Imagine you are about to watch a car ad. You now have expectations about various aspects of the car, including its reliability, comfort, acceleration, cool factor, and so on. These all combine into your total estimate of how much the car would be worth to you. After you watch the ad, your expectations about many aspects may change. You may think it more cool and reliable, but less comfortable and slower. Sometimes you will think the car is worth more, and some times less, than you thought before.
If you expect that watching a car ad will tend to make you like that car more, raising your car value estimate, you are biased! You should adjust your reaction tendencies until you expect no average change in your value estimate. It can be reasonable to react positively to the fact that a car company choose to show you a car ad, but only if you react negatively when they choose not to show you an ad.
This is a very general result: you should expect any piece of information to make zero average change in any estimate of yours. This applies to any aspect of any product, applies to any kind of ad or pitch, and any kind of signal or or clue you might get about anything.

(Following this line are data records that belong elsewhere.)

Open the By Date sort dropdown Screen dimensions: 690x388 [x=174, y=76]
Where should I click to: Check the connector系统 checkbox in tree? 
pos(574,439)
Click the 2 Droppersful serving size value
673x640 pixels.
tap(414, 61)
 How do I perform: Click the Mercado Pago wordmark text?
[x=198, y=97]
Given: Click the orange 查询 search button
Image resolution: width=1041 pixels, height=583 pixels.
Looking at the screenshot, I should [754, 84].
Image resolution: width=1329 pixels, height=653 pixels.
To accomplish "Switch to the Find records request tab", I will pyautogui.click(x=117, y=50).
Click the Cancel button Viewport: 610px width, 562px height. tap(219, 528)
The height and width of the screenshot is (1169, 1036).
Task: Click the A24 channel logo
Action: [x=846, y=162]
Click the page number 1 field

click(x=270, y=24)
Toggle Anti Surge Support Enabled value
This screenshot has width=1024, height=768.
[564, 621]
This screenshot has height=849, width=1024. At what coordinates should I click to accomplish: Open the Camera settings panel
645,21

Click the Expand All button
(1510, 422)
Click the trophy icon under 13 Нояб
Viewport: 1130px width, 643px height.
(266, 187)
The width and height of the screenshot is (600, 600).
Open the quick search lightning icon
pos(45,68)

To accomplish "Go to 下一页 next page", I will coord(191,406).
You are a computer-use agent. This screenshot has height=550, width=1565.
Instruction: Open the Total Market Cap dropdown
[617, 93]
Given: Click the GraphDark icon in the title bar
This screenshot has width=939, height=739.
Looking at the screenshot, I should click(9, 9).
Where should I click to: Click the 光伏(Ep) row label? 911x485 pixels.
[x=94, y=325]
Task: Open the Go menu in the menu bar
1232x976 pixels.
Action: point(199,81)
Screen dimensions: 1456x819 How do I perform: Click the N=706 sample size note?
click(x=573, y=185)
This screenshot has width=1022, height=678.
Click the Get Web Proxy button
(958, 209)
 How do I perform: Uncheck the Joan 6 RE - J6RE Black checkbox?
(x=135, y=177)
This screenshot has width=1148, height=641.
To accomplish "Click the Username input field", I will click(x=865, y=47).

Why would car companies show ads to well-adjusted ad watchers? Because even if ads do not change average estimates, they can increase estimate variation. If most people’s estimates are below the threshold for wanting to buy the car, then increasing estimate variation should increase the fraction of people who want the car enough to buy it. If most people already think a product is good enough, however, its sellers should avoid showing variation-increasing ads to well-adjusted watchers.
For a two-sided contest, such as a political race or legal trial, the tentative loser wants variation-increasing pitches, while the tentative winner avoids such things. So, a side’s relative silence can signal its confidence in being a tentative winner.